You beat me to it,  Amigo.


----------



## Northerner (Apr 18, 2016)

It's great news!  The changes you have implemented and your fantastic weight loss mean that your body is now able to cope with the diet you are following - this is precisely what you were aiming for with all your efforts, so well done!  As the others have said, a return to weight gain and the wrong sort of food and the chances are your blood sugar control will deteriorate, so keep up the good work


----------



## AndBreathe (Apr 18, 2016)

Mark Parrott said:


> Eat a doughnut & test your blood sugar. Seriously though,  you're more likely to have a very well controlled diabetes than cured.  Diabetics can have normal HbA1c readings when well controlled but start eating what you shouldn't eat & it can start climbing again. 41 is an excellent result. Keep it up.



Mark, whilst I would urge anyone who has ever been in the diabetic range, then back out of it, to be very cautious about their ongoing dietary management, there are a number of people who are truly able to eat and drink as they wish, with no detrimental impact on their bloods.  One another forum, I know, fairly well, at least two such individuals.
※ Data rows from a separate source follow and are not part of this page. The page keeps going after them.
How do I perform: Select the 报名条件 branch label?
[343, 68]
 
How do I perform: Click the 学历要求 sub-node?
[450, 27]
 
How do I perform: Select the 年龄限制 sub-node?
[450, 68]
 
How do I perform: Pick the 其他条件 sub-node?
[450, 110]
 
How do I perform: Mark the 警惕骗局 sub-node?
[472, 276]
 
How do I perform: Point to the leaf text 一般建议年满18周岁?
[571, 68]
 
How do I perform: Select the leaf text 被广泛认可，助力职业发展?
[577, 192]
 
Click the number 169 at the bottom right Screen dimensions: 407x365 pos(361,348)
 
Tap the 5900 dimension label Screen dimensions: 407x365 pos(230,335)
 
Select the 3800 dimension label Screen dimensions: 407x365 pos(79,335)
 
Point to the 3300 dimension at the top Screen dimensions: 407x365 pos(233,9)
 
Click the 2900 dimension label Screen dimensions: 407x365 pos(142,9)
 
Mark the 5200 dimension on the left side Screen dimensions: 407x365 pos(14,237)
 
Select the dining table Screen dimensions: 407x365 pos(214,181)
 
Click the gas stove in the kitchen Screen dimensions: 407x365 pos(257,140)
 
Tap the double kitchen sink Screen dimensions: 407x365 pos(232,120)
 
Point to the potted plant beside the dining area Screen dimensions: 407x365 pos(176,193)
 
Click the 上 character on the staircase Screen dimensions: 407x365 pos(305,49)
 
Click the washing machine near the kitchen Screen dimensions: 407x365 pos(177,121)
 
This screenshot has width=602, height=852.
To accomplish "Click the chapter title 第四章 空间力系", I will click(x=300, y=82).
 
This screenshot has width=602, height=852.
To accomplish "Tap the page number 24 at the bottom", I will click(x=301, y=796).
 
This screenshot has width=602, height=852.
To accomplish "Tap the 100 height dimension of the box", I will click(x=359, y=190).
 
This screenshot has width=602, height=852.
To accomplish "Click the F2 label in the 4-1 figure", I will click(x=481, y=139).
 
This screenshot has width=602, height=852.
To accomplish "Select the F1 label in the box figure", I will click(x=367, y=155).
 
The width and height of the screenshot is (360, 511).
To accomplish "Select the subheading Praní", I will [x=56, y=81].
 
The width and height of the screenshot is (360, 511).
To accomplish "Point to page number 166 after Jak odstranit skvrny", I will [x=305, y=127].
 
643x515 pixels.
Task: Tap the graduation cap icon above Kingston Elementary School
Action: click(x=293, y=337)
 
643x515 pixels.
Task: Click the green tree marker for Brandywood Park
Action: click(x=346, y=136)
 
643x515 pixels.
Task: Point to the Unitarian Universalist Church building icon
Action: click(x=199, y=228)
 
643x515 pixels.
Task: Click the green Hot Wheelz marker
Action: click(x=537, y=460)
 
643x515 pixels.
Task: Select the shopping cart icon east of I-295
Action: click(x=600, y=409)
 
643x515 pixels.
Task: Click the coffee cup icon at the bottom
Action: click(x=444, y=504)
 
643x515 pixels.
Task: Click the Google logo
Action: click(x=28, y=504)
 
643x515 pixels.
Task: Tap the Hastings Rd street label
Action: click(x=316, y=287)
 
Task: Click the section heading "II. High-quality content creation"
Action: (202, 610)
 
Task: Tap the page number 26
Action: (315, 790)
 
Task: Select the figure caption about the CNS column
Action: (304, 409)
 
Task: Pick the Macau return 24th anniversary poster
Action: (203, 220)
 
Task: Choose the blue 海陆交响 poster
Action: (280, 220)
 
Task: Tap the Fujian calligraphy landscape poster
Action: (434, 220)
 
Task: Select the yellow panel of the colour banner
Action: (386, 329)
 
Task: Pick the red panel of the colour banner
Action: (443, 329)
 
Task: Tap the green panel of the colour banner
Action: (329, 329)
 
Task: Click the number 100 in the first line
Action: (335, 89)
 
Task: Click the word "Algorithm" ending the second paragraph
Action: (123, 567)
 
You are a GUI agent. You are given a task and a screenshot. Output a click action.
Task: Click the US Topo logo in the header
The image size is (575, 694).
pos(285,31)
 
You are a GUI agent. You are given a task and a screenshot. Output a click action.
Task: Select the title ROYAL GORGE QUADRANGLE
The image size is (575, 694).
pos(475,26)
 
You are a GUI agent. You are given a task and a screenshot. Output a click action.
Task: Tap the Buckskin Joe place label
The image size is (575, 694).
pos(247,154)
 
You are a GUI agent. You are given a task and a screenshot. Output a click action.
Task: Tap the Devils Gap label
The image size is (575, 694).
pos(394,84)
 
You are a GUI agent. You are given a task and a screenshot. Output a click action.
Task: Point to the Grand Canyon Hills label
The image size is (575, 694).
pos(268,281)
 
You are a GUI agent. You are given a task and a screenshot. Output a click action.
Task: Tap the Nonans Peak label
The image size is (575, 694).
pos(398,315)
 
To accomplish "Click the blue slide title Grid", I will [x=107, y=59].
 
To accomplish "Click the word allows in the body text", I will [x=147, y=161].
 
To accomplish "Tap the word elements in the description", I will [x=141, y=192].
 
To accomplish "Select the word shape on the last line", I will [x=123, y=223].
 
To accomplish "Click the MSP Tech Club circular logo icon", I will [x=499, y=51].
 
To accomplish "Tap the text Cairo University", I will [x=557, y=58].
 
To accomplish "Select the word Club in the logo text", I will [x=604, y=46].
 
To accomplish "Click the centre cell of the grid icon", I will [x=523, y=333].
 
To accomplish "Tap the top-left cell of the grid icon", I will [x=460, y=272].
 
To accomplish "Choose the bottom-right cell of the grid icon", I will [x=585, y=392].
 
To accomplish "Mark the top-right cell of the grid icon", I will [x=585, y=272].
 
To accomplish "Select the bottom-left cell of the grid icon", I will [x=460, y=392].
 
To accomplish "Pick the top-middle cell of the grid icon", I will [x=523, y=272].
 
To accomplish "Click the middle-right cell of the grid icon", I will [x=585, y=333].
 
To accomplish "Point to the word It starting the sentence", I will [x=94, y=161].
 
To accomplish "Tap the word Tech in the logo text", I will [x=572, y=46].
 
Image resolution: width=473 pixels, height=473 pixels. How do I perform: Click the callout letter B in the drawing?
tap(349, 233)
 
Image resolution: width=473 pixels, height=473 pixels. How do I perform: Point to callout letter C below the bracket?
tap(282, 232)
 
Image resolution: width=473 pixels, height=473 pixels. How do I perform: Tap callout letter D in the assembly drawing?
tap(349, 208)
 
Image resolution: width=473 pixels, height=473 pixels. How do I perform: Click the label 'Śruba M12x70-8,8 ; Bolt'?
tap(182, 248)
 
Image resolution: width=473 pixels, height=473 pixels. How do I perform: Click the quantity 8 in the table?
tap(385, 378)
Personally, I believe them when they say what they can and can't eat.  One lady did the Newcastle Diet, in its early period, under the close supervision of her GP and allied HCPs and the other, a chap, did a "real food" variant of the ND - effectively a vlc diet.  Both lost significant amounts of weight.  The chap has, thus far, not regained any - probably 18 months after achieving his non-diabetic HBA1c (which has not deteriorated, but improved since), but the lady has regained some of the weight she lost, impacted by some accident related immobility, but is still in the non-diabetic ranges, with the non-spiking ability to eat simple, white carbs at will.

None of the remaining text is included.